RECORDS FOR THE TASK:
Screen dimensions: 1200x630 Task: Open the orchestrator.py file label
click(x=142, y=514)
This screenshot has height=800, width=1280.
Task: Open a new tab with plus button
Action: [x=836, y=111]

EXERCISE: Retype all of the data shown above, word for word.

SOLUTION TO THE PROBLEM:
Screen dimensions: 1200x630 Task: Open the orchestrator.py file label
click(x=142, y=514)
This screenshot has height=800, width=1280.
Task: Open a new tab with plus button
Action: [x=836, y=111]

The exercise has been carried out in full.